People Are Finally Figuring Out: Austerity is Stupid

Discussion in 'Economics' started by Banjo, Apr 28, 2012.

  1. Then consider that, compared to all humans through history, today's generation worldwide is the best-off out of all of them. Anyone born today is in the top 1% historically, so the Occupy people are in the 1% of the 1%.

    The fact is, most people in the 1st world are spoiled, whining bitches. In this respect, most humans are just ungrateful scum - you give them everything and yet they still complain about it. 1000s of years of progress, and then one slight GDP contraction and they act as if it's the second coming of the Black Death.

    Most people need a bloody good kicking. Next time you see a whining bitch, punch him in the face and shut the pathetic bastard up.
     
    #41     May 15, 2012
  2. Impose wealth tax, not income tax.
    And impose tax on idle cash.
     
    #42     May 15, 2012
  3. achilles28

    achilles28

    Unfortunately, the social strata most deserving of austerity (public employee unions), will get it the least. And those who deserve it the least - the hardworking middle class - will foot the bill. I honestly don't care what happens. Cutten and Peil are right. America has gone to shit. Most people are clueless idiots who expect cradle-to-grave socialism, plus a high paying job, with feeble skills.

# [Dataset excerpts]

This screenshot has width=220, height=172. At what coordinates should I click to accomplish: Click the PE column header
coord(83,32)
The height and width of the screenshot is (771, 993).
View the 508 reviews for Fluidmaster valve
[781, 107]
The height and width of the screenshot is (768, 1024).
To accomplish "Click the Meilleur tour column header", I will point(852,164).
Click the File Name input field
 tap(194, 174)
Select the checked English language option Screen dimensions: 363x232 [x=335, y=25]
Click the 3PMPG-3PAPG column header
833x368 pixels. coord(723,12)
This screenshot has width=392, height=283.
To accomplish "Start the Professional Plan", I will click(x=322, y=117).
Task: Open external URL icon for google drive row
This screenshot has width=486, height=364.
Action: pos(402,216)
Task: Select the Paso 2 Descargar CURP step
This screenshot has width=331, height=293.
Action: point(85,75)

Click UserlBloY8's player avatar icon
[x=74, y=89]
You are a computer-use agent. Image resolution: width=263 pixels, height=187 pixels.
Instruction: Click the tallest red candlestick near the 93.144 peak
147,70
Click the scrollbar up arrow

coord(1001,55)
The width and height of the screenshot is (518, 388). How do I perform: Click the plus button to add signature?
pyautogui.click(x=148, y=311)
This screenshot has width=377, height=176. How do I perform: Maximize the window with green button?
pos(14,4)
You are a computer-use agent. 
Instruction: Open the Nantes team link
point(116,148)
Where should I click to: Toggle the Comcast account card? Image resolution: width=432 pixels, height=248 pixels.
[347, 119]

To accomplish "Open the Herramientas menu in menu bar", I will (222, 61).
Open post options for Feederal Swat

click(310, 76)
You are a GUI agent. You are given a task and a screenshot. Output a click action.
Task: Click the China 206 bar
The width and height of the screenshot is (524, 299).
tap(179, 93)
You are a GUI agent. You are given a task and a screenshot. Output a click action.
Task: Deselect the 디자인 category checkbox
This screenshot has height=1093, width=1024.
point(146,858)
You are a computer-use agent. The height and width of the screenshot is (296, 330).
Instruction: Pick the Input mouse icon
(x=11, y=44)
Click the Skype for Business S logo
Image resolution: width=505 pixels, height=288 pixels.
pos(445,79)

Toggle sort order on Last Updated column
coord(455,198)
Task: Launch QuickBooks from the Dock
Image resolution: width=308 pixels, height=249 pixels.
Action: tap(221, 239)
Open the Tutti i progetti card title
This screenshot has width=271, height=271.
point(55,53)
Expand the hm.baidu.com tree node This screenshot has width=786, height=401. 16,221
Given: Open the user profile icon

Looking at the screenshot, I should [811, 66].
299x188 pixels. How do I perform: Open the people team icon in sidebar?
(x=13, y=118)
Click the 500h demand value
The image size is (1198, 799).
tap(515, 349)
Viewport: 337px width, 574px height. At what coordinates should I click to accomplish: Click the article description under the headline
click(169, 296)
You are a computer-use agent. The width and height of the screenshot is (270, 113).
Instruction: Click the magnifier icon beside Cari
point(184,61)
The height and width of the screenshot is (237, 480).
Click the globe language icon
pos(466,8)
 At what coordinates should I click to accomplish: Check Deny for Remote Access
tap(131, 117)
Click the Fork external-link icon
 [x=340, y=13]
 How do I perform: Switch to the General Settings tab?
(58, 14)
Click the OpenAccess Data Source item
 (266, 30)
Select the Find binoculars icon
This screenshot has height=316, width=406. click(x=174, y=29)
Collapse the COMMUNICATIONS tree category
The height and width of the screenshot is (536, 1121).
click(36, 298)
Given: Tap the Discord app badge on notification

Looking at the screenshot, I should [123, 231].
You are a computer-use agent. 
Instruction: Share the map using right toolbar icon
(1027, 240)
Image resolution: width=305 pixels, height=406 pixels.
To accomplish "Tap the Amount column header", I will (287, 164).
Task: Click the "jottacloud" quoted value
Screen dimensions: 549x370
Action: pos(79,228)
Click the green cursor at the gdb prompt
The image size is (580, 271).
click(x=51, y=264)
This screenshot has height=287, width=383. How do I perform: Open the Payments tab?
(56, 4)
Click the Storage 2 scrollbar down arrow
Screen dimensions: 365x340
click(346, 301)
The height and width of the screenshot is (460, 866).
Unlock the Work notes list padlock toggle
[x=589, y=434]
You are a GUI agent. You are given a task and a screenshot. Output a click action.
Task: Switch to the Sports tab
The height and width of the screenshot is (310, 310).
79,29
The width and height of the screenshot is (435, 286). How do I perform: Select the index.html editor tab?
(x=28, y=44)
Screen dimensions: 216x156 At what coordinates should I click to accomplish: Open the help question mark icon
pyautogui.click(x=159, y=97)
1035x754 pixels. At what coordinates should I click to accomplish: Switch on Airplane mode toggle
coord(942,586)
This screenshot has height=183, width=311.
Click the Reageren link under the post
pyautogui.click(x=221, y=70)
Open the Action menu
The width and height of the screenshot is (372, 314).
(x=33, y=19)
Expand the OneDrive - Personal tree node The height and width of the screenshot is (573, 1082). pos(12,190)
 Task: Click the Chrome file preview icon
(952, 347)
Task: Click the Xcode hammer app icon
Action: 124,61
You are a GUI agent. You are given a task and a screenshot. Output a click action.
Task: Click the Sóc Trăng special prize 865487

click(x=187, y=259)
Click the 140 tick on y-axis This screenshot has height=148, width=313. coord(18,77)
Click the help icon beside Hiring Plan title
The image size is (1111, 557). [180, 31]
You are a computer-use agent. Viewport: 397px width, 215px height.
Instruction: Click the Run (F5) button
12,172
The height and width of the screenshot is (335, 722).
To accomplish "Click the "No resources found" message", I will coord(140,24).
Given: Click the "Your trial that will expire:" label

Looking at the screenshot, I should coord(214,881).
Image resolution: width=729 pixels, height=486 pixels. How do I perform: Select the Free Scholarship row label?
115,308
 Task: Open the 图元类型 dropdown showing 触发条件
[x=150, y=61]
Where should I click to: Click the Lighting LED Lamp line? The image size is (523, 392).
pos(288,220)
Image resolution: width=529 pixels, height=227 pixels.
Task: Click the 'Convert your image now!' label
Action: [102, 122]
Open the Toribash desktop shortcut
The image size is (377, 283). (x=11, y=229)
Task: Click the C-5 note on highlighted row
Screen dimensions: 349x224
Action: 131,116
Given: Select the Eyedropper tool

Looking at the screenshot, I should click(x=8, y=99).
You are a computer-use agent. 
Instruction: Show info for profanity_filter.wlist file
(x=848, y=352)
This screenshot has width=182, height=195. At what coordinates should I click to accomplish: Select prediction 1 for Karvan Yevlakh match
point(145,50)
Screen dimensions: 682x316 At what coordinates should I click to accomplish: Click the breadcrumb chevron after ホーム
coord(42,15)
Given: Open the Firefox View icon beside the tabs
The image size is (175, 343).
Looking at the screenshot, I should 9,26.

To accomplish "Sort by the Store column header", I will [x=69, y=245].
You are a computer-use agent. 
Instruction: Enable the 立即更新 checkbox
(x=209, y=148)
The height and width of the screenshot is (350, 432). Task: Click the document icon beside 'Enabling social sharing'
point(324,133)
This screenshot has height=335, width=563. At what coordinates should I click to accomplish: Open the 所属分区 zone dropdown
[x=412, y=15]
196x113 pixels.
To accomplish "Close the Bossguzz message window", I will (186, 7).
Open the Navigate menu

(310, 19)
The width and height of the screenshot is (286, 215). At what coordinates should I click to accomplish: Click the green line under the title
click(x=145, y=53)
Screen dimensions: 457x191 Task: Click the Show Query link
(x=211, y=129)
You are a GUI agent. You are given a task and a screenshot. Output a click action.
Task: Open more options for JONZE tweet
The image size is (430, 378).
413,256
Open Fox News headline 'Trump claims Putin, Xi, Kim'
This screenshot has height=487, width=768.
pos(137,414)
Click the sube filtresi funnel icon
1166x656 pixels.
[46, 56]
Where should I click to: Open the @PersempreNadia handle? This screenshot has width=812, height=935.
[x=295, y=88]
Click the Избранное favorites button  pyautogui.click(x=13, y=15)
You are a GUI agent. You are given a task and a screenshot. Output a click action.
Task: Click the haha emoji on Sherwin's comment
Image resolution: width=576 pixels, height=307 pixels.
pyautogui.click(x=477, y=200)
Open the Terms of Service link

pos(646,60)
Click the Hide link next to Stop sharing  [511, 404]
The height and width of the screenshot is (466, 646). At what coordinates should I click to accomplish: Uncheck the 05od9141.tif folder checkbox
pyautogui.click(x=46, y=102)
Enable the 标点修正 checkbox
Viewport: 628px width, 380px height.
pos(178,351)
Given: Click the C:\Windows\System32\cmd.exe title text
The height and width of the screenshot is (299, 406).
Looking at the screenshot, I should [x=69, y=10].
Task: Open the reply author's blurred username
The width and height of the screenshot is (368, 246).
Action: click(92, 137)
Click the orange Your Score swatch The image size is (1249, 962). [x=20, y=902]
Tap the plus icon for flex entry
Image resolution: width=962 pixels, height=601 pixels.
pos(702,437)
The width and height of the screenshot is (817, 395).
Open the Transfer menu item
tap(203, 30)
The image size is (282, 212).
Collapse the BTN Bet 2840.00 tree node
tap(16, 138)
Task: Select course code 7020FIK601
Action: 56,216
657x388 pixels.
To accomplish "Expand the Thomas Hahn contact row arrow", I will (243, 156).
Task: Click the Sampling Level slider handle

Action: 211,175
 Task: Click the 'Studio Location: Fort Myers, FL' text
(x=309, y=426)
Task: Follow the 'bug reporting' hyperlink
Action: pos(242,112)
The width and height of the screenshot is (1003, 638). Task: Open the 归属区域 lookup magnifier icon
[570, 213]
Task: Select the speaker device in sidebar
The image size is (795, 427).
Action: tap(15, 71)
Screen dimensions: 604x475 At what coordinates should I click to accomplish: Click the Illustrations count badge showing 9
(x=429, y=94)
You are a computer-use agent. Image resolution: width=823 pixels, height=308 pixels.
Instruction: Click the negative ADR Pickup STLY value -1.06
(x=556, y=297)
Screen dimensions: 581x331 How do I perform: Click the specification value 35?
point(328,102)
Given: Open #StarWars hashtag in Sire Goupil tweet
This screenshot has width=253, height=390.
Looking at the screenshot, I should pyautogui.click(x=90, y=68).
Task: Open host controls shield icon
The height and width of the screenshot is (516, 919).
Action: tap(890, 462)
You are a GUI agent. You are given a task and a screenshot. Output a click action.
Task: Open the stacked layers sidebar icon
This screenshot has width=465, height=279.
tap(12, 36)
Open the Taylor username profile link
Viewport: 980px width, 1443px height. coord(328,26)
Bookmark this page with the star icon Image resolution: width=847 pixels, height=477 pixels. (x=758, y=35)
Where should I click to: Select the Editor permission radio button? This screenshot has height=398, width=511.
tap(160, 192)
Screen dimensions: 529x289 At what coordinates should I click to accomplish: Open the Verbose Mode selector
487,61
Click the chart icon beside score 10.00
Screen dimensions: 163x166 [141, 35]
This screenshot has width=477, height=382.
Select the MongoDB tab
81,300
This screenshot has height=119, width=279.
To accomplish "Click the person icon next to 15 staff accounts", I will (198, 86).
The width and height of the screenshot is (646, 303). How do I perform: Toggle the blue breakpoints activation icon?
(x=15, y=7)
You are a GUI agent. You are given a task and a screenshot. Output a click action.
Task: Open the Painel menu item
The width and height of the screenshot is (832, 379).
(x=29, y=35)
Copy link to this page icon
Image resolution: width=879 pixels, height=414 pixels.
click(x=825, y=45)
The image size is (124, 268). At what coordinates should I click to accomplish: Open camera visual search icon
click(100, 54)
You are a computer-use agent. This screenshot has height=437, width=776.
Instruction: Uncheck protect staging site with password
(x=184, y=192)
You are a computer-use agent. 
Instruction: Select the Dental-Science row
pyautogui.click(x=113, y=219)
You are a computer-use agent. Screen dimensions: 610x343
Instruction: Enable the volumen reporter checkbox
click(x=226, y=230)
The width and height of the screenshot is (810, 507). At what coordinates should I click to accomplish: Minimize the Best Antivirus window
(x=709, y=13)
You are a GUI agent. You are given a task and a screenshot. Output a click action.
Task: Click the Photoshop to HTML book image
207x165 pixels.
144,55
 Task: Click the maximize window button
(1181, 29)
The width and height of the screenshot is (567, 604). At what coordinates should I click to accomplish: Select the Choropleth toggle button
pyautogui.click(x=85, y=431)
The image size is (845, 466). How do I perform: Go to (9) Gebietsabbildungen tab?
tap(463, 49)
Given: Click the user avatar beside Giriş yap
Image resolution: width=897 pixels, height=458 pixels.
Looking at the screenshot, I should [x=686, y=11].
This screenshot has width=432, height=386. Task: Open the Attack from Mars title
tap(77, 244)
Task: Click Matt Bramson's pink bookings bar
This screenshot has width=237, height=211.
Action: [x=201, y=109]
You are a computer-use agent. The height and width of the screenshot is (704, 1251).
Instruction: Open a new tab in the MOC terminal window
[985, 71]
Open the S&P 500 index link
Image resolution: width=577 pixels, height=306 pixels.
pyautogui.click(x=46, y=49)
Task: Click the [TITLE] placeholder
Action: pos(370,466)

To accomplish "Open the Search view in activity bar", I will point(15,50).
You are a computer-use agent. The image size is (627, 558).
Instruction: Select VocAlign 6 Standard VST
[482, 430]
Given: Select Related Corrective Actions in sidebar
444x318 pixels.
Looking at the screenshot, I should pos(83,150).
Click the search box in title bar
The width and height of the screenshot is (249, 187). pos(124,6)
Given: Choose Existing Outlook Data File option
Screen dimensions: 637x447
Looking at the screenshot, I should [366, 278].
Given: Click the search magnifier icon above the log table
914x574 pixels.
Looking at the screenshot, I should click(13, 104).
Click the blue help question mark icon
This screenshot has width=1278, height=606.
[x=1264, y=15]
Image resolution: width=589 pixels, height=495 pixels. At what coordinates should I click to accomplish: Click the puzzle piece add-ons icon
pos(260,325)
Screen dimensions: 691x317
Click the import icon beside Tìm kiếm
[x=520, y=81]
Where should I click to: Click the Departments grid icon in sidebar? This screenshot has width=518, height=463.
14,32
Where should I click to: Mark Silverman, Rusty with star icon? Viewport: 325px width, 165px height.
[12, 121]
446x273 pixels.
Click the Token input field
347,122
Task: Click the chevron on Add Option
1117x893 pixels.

# [Required work]
1. In the austerity forum thread, what does the second post say should be taxed instead of income?
2. Pick up the austerity forum thread from its last sentence and keep writing it.

# [Answers for each item]
1. Wealth, and also idle cash.

2.
     
    #43     May 15, 2012
  4. Very interesting post. It helps the debate a great deal to be able to illustrate that not only is not all austerity equal (UK not equal to Estonia) but that there are ways to implement austerity that produces results that at least begin in the near term. The common wisdom seems to be we need to cut later because the good results, being so far off, will not help us in the near term when we need them most.

    At the same time these are highly educated societies with cultures that produce what the 21st Century has demand for. Anyone ever met an Estonia over the age of six that could not do trigonometry? No one in the political class of our country wants to discuss what the bottom 15 or 20% of this nation -- in terms of education, skills, cultural liabilities and, in the broad sense, addictions -- looks like. No one wants to talk about the class that feeds and grows astonishingly wealthy off the addictions of our country -- big pharma, food (most of it is close to poison), banking etc. no longer resemble what built this empire. In the sixties The Graduate was famously told to get into plastics. Today the the easy monies is in dealing drugs, crack disguised as food and credit. Imagine taking down $$$ from the Fed at virtually no interest and putting it out on the street at 29% and then, since we need more consumer spending, being encouraged to take down another billion or two all the while turning down reasonably qualified home buyers because putting mortgage money out around 4% is of no interest (pun intended)to you. Nice work if you can get it.

    In case you can't tell I am not optimistic!

    There are two very scary movies running simultaneously in this country and no one is addressing what is on either screen. Anyone care to guess what California will look like in five years?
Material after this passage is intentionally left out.